If we chose to be totally honest with ourselves and our dentists the first thing we would realize is that we are not alone. Fear and anxiety has plenty of company in a waiting room and despite our outward signs of calm our dentist is well aware of our misgivings. The hand that clenches the dental chair is a dead give away. Here are some of the reasons most people are so apprehensive.
• The sound of the drills
• Fear of needles
• Lack of insurance to cover the cost of the work
• Confinement to the dental chair
• Previous bad experiences
• Any procedure that could cause choking or gagging
Knowing the reasons behind the fear will sometimes help while at other times it does little to alleviate the apprehension.

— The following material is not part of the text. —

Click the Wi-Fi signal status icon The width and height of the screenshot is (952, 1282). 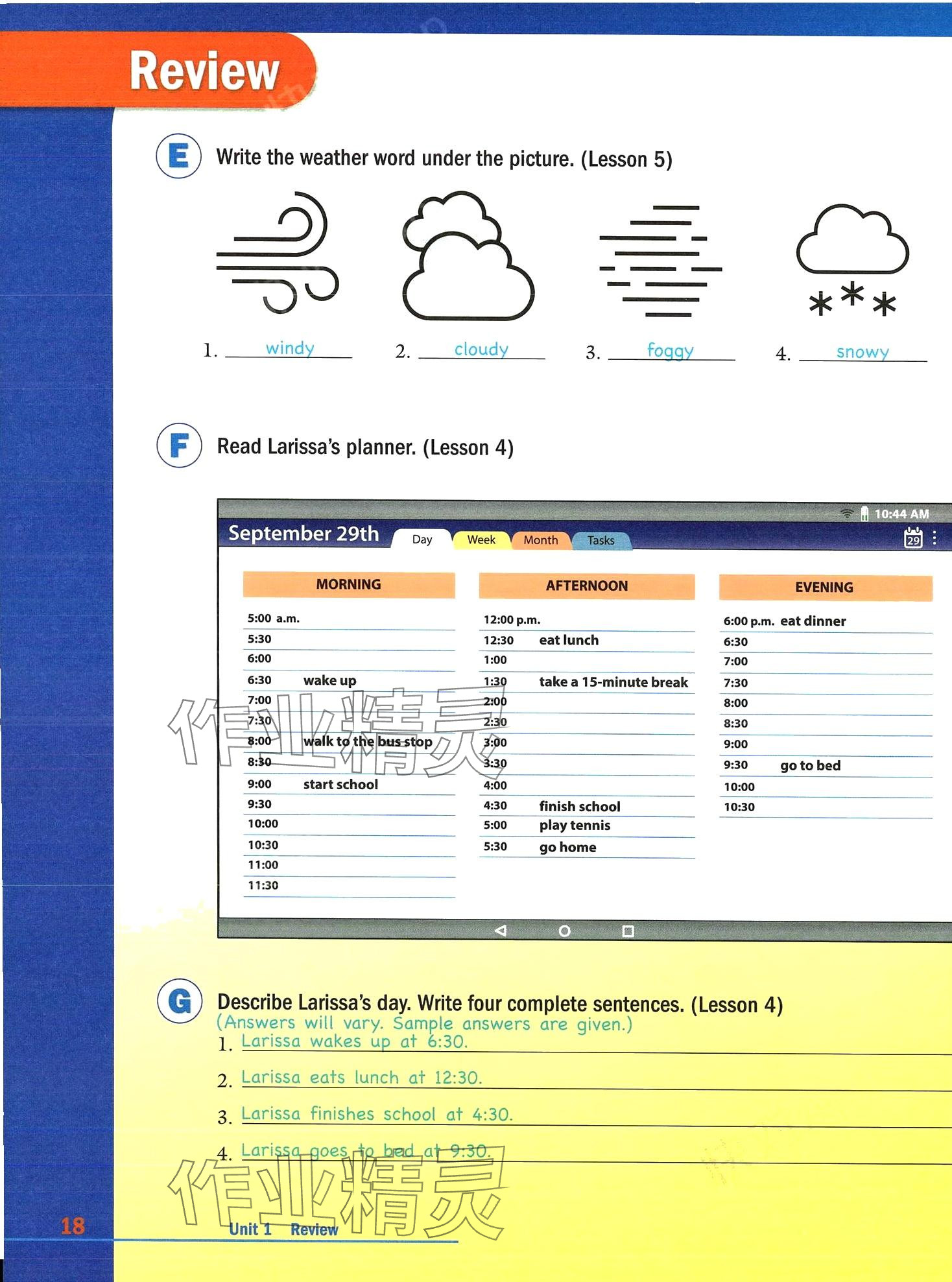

One of things everyone can do to reduce the fear is to practice good at home dental care. The more often we brush, floss, and rinse at home, the more apt we are to get a clean bill of health from the hygienist. Nothing can take the place of regularly brushing, flossing, and rinsing at least twice a day. To do so will keep dental disease and cavities at bay.

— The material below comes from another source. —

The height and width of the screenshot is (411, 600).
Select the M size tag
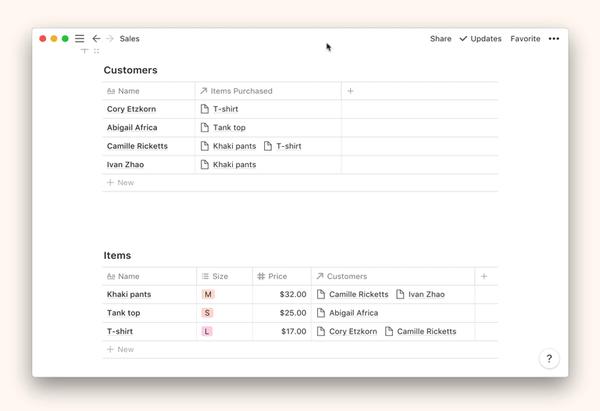[208, 295]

Learning To Keep Anxiety at Bay
There are numerous things a person can do to get a grip on dental phobias and fears. Not all of them will work for everyone but they will go a long way in alleviating fear. If you haven’t tried them yet you have nothing to lose and plenty to gain.\
• Find a dentist that you feel at ease with
• Talk to your dentist about any fears that you may have
• Use earphones to drown out the sounds of dental drills
• If these don’t work for you, express your desire for sedation
Keep in mind that dentistry has evolved into a pain free science. Even the administration of Novocain has been lessened to a tolerable degree. It is the good experience that will aid in relinquishing our fears. For those that have tried every trick in the book, and still find themselves bordering on panic, have a visit with your family physician and there may be a medication he or she can give you to calm those fears.